Threatened U.S. sanctions on Venezuelan oil could further destabilize the beleaguered country, but some economists say there’s already a good chance the Latin American country could collapse on its own.

Source: RBC

Venezuela’s oil exports are about half of what they were at its peak, and RBC expects a further decline of about 300,000 to 500,000 barrels a day this year, and several hundred thousand more with sanctions.

The U.S. also could cut off the export of diluents, a diluting agent Venezuela needs to thin down its heavy fuel.

As of 2018, the U.S. Gulf Coast refiners were importing some 500,000 barrels a day of Venezuelan heavy crude, about half of the country’s exports, and down from more than 900,000 barrels a day.

At the same time, Venezuela’s GDP has shrunk dramatically and a staggering esimated 3 million of its citizens have migrated, creating a huge loss of economic and brain power. According to Capital Economics, GDP per capita is half of what it was in 2012 and at the same level it was in the 1950s.

While Venezuela has seen hyperinflation for just over a year, it has been in a much longer economic crisis that was exasperated by the sharp drop in oil prices in 2014. Its budget deficit has been in the double digits for the past decade, reaching about a third of GDP last year.

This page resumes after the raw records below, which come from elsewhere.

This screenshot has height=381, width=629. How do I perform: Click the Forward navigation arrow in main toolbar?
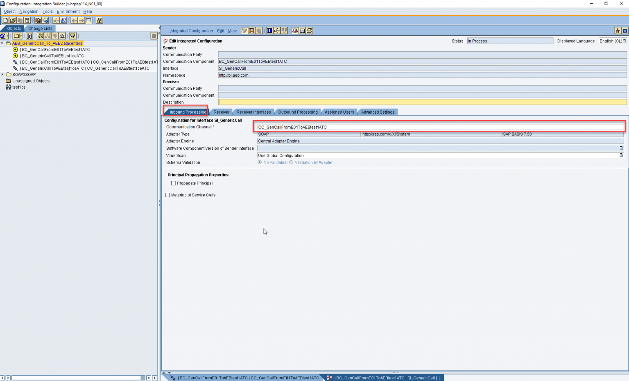click(82, 20)
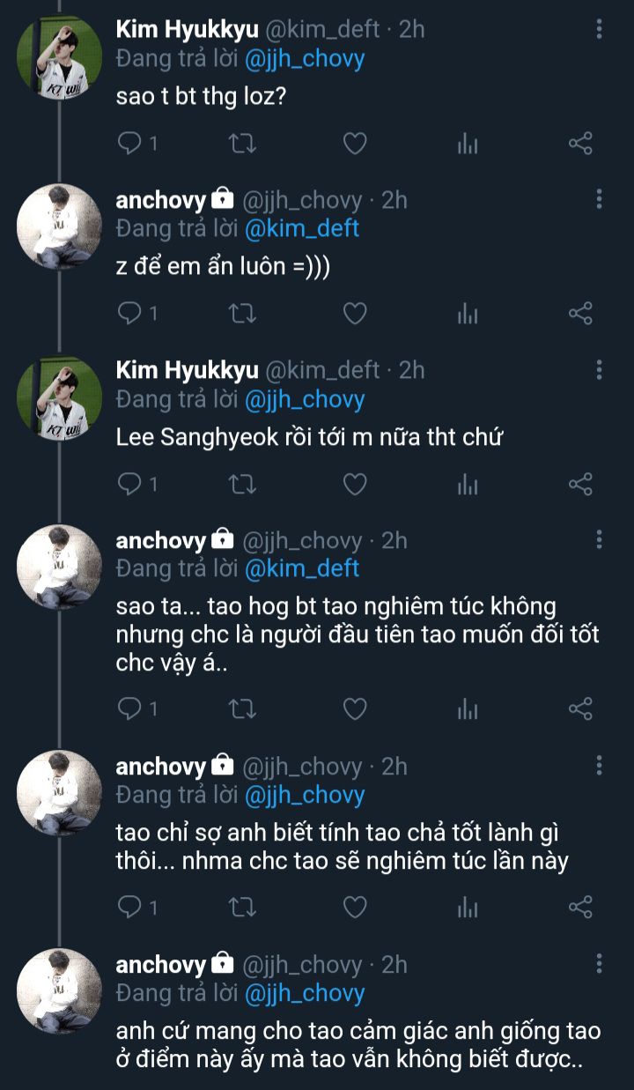Retweet the "sao t bt thg loz?" tweet
The width and height of the screenshot is (634, 1090).
click(241, 143)
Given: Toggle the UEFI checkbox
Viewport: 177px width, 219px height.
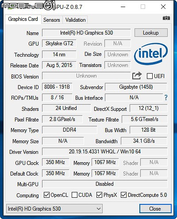Looking at the screenshot, I should (150, 76).
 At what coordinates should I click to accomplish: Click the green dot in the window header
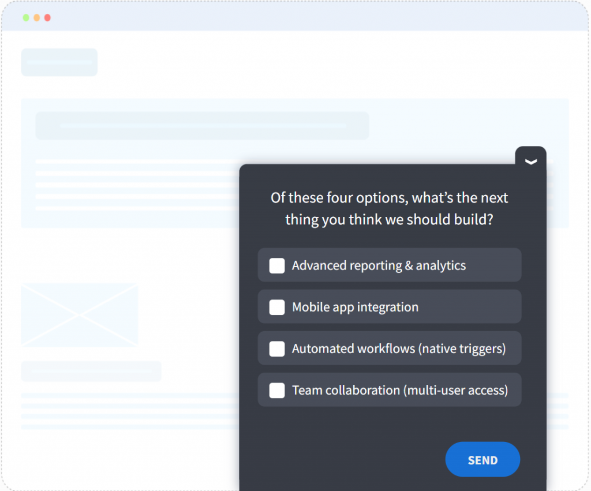tap(26, 18)
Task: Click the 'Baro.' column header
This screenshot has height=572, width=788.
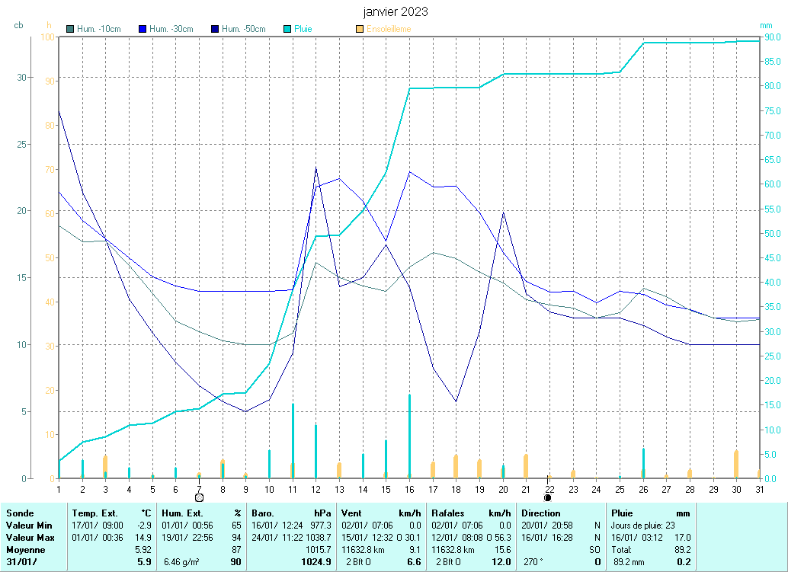Action: coord(263,513)
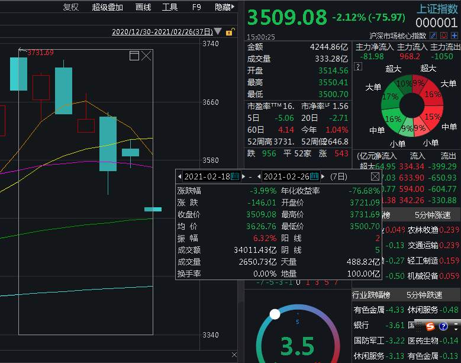
Task: Open the start date calendar picker icon
Action: click(235, 176)
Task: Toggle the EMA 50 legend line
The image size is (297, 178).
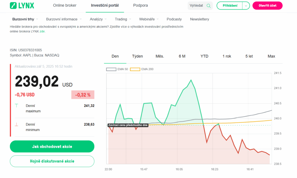Action: pyautogui.click(x=111, y=69)
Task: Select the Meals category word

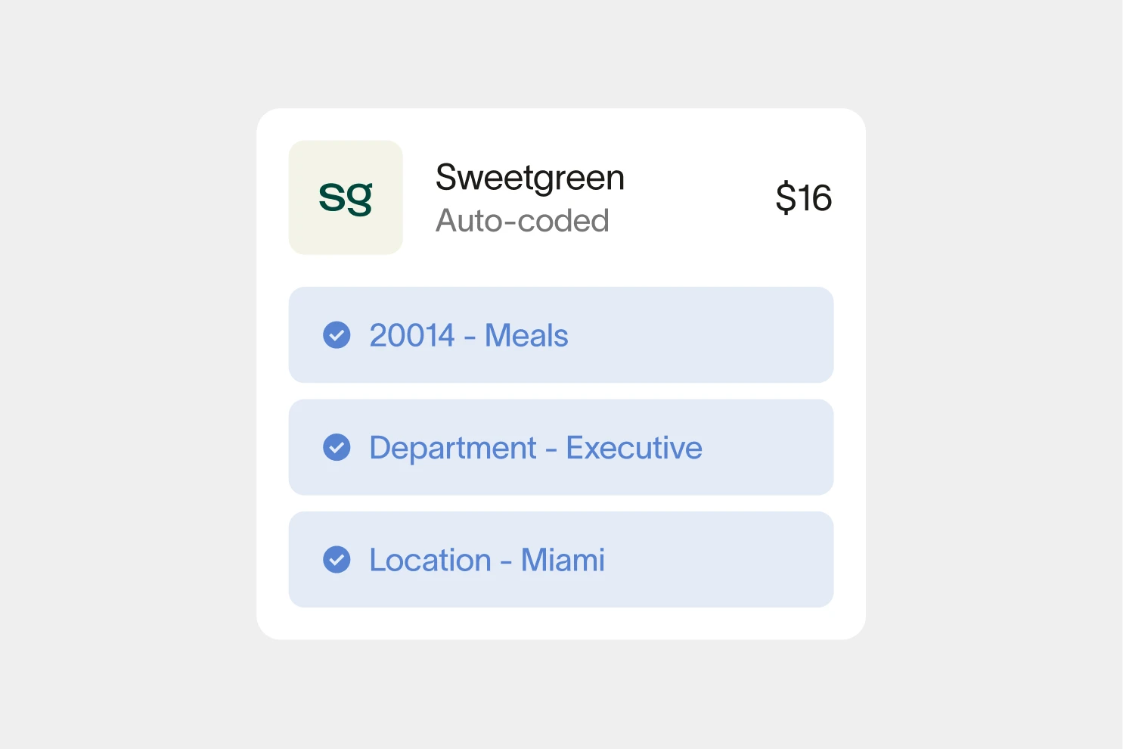Action: [x=526, y=336]
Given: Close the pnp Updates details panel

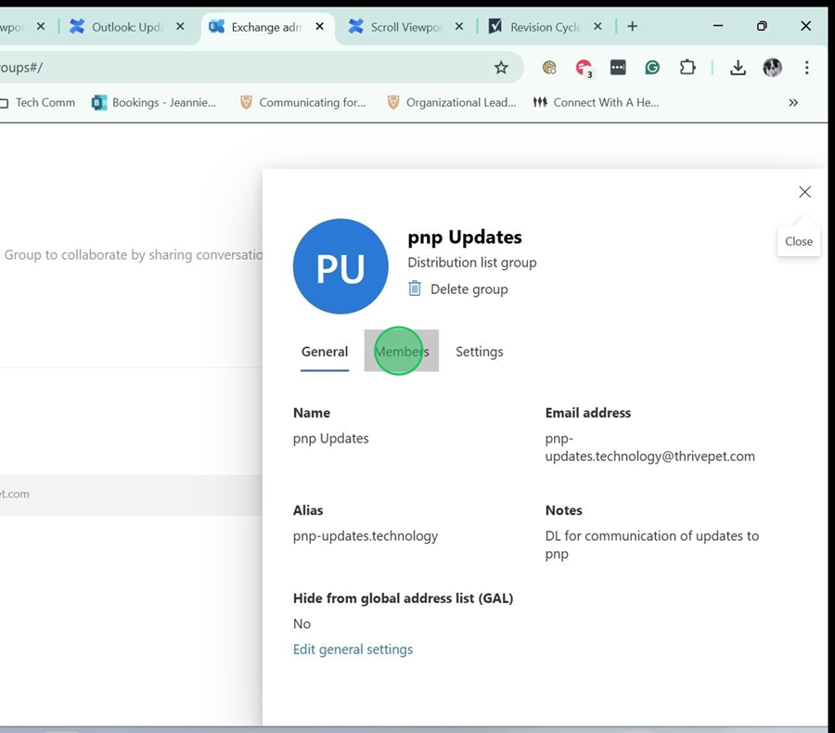Looking at the screenshot, I should (x=804, y=192).
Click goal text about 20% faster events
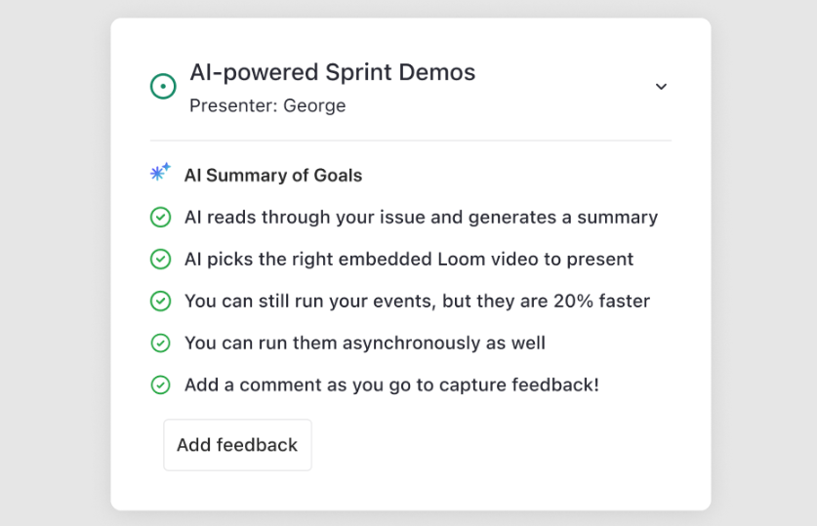The image size is (817, 526). tap(418, 301)
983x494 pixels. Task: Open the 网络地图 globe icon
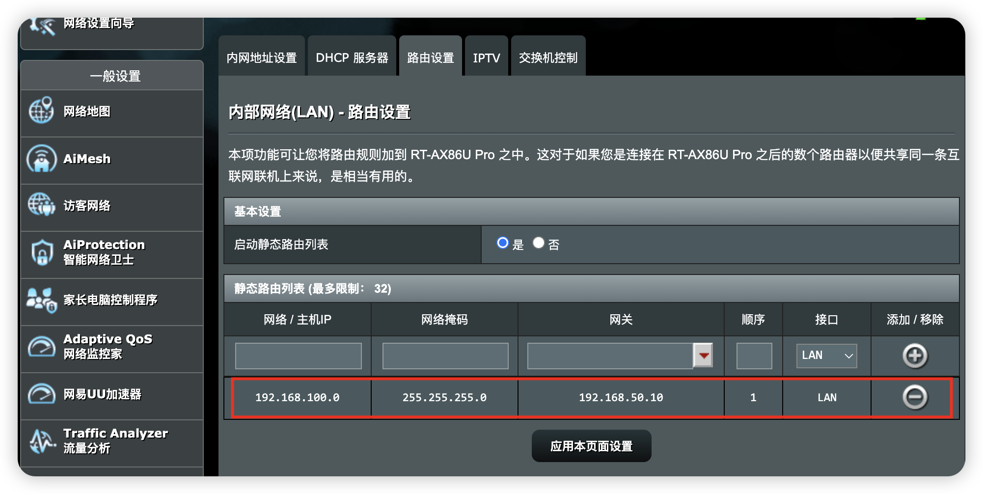41,111
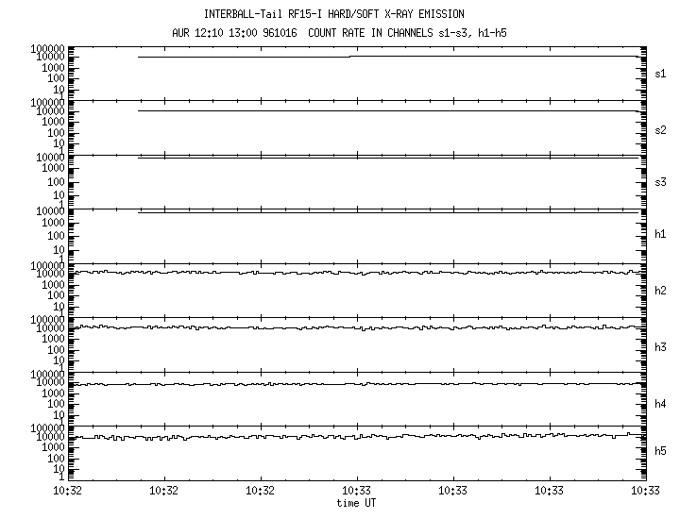Viewport: 680px width, 519px height.
Task: Select the s3 channel label
Action: click(x=660, y=182)
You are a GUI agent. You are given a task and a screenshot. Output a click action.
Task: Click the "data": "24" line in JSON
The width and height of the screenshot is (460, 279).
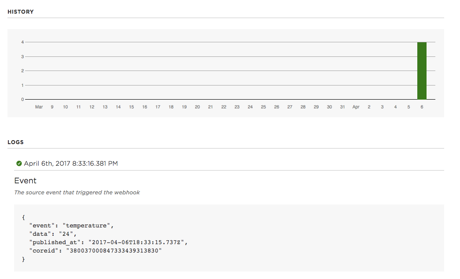pos(53,234)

What’s left of Venezuela’s oil industry continues to decline, with the country unable to import the basic capital equipment and materials needed to maintain it, according to Glossop. While it’s unclear what will happen in Venezuela, so far, Maduro appears to be supported by senior military leaders. Glossop said he does not see a long drawn out civil war as a base case.

“Tn terms of prospects for civil war, it would depend on whether you get a big splinter in the military,” he said. “At the moment the army has stuck together…It’s the question of where the country would get the resources to last through a civil war.”

“Hyperinflation should do the work I think. I think the U.S. will watch how things will pan out in the next few months and protests could gather momentum, and things will happen internally,” he said.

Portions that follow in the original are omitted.